To help Jenny cope with her father’s illness, Janna was referred to Mount Sinai Hospital’s Max and Beatrice Wolfe Centre for Children's Grief and Palliative Care.
The Centre provides support for children and youth, as well as their families, before and after a loved one’s death. The counsellors help educate and support children through stories, play, music, movement and visual expressive arts. There is no charge for the Centre’s programs, which are unique in Canada.
“Jenny was always close toher father, but after the diagnosis things changed,” says Cheng, whose husband was diagnosed with Amyotrophic Lateral Sclerosis – also known as ALS or Lou Gehrig’s disease. “Steve’s disease progressed aggressively, and Jenny struggled with this. Sometimes it seemed like she was avoiding him.”
ALS is a progressive, usually fatal neurodegenerative disease that causes degeneration of the nerve cells in the brain and spinal cord. As the disease progresses, the brain loses the ability to control muscles and patients may become totally paralyzed.
“Our society is full of kids grieving in lonely silence when a loved one is dying or has died,” says Lysa Toye, Counsellor and Expressive Arts Therapist at the Max and Beatrice Wolfe Centre. “The lifelong impact is profound.”
Jenny felt isolated in her grief and did not talk about her feelings with her parents, Janna says. But counsellors work hard to be flexible and provide counselling at the Centre, in the home or by phone. Toye spent more than nine months with Jenny before Steve’s death and helped support the Cheng family.

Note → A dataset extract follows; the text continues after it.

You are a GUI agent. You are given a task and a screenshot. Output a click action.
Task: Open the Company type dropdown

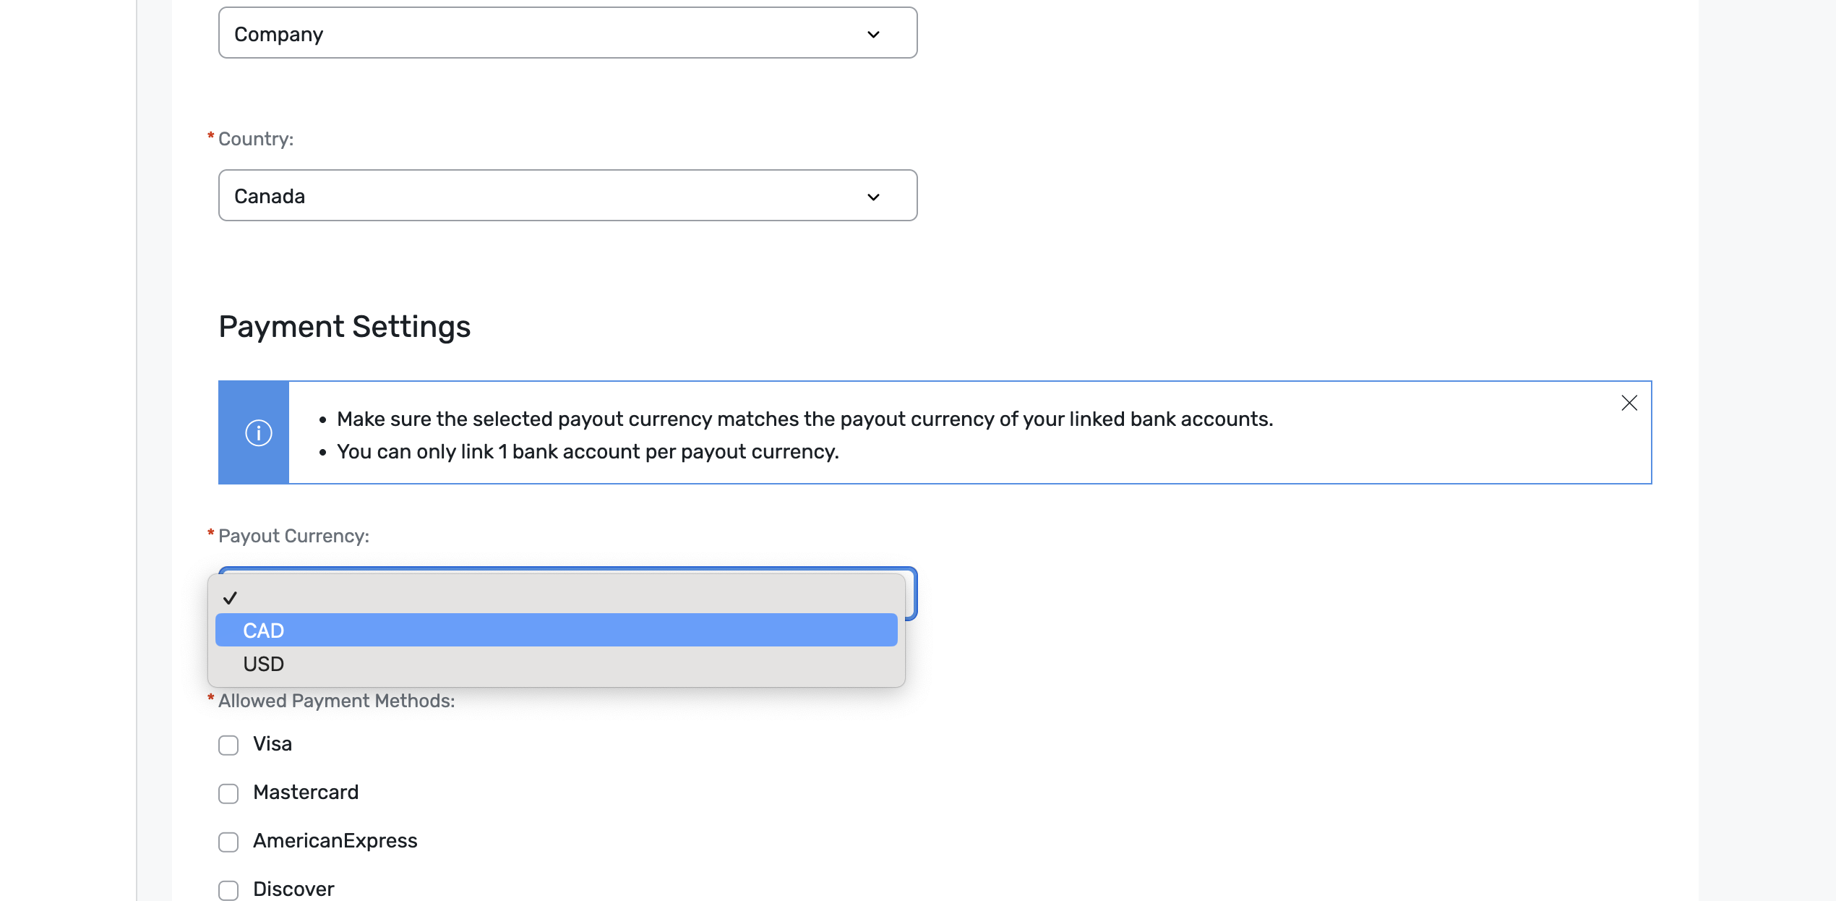567,33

“Lysa was always straightforward about my husband’s disease and prepared Jenny to face her father’s death,” says Cheng. “She visited Jenny’s class to discuss death and grieving, but at Jenny’s request, did not mention which student was experiencing this situation. Because of Lysa, Jenny was brave enough to tell her classmates about her father’s illness.”
In December 2008, Steve died of ALS. More than 50 of Jenny’s classmates and teachers came to the church service to support their friend. Even today, Toye meets occasionally with Jenny to provide continuing support.
“I feel better now than I did when my Dad was dying,” says Jenny, who turns 15 in August. “It was helpful to talk to Lysa because there weren’t a lot of people that I wanted to talk to. I’ve had time to get used to being without him.”